▸ TASK GOAL
Reproduce all lines of the listing below in which the word "icon" occurs.

* * *

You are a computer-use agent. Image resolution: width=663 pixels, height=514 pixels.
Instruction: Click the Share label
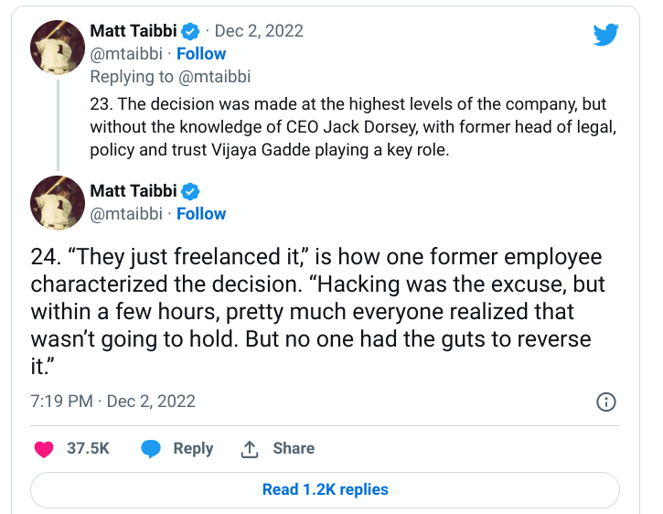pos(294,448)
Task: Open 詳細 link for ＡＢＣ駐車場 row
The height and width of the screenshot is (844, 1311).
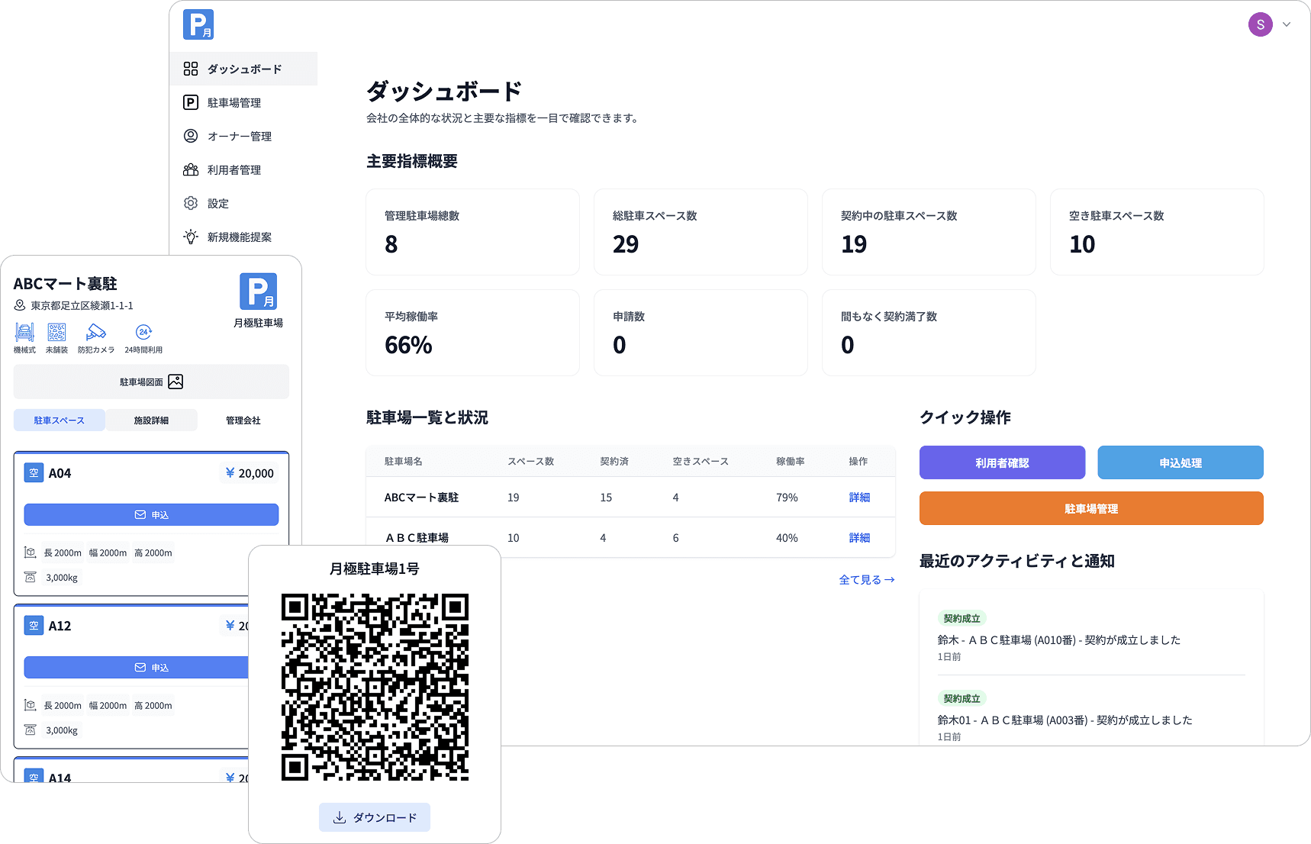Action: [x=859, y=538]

* * *

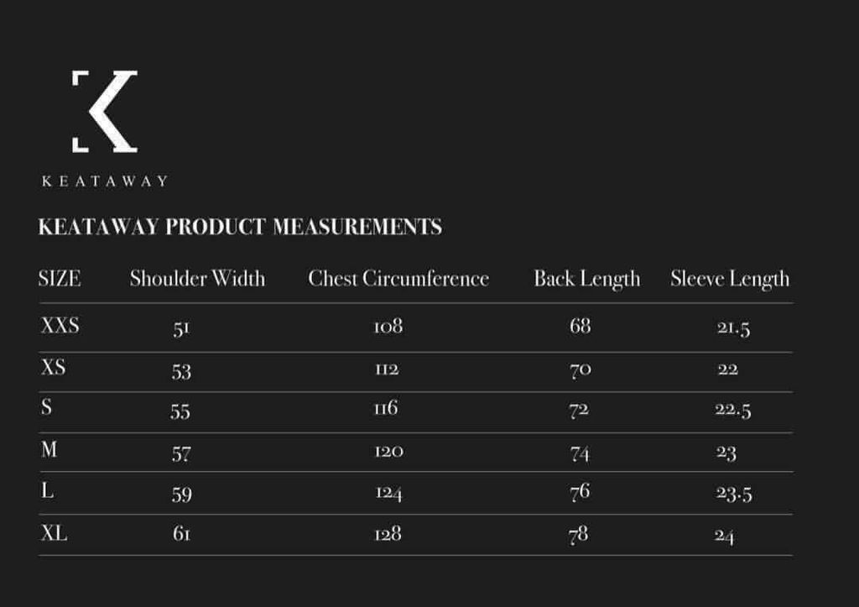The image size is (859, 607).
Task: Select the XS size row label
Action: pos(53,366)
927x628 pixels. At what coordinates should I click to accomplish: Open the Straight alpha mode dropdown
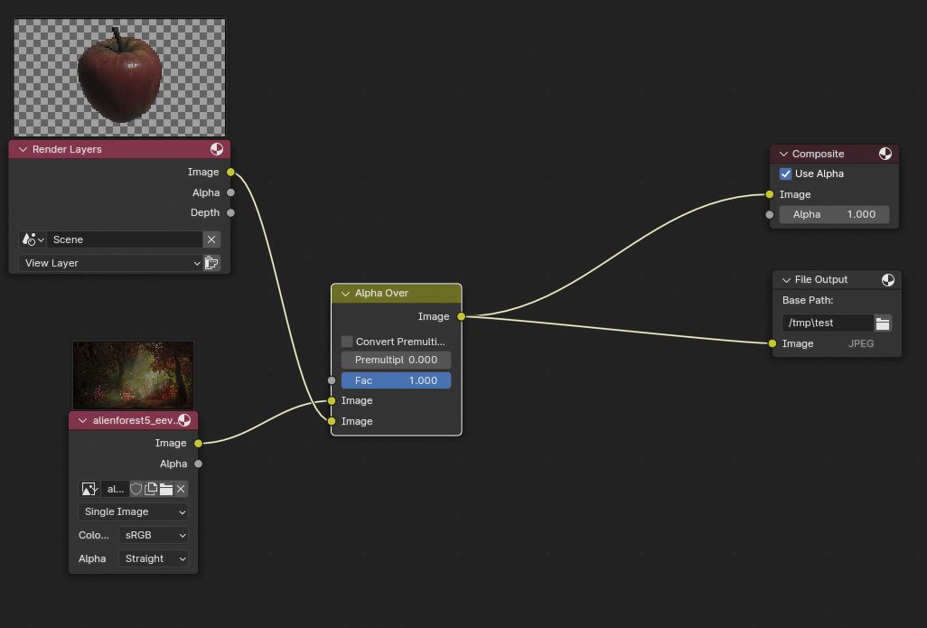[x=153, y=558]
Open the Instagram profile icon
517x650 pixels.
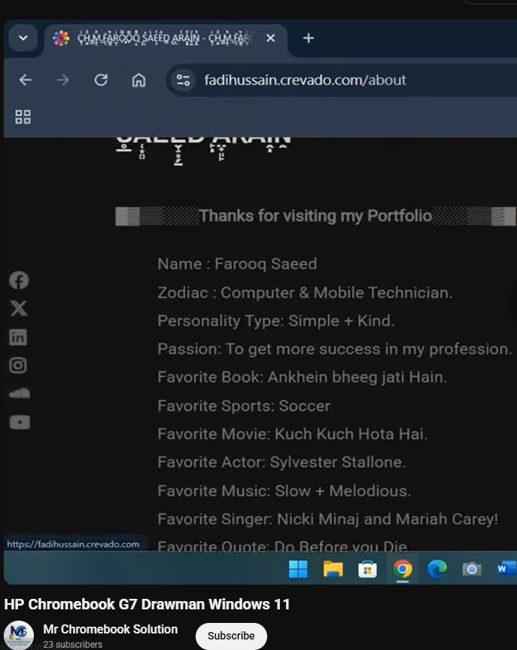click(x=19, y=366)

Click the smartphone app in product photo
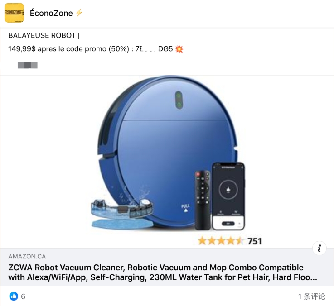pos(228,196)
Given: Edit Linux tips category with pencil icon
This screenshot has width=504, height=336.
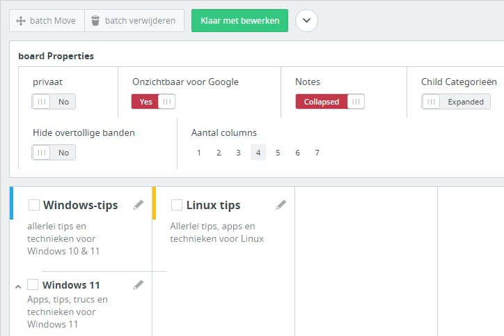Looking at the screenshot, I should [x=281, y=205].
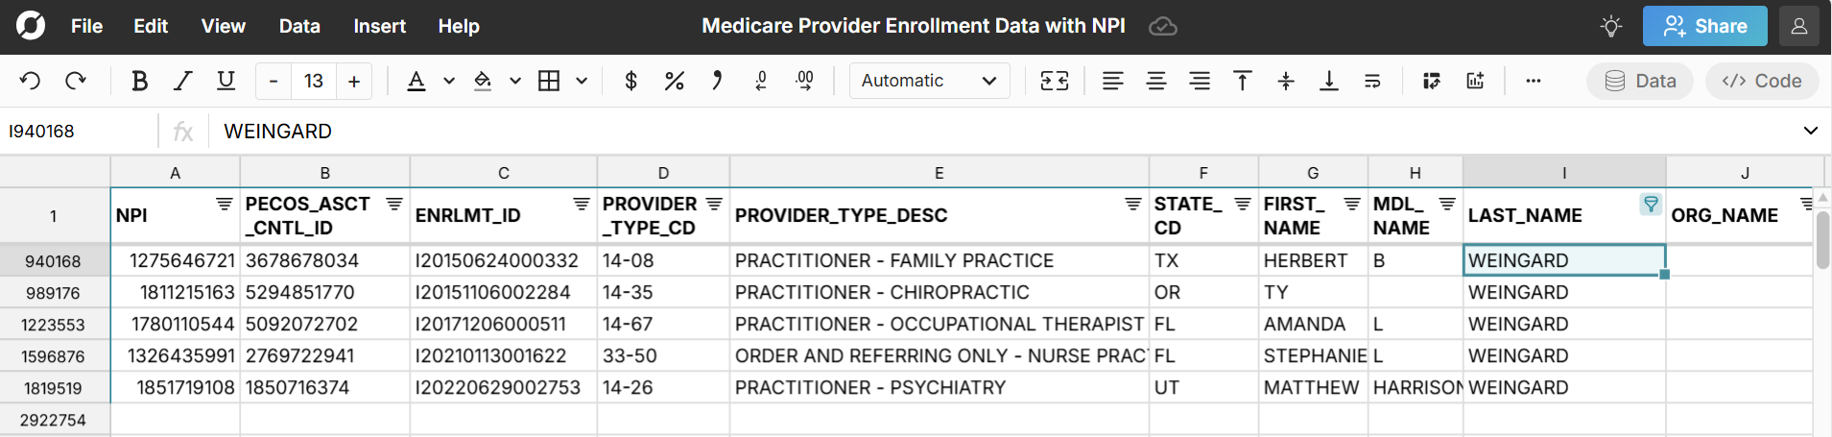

* * *

▸ REPLY
Open the Instagram profile icon
Given: Edit Linux tips category with pencil icon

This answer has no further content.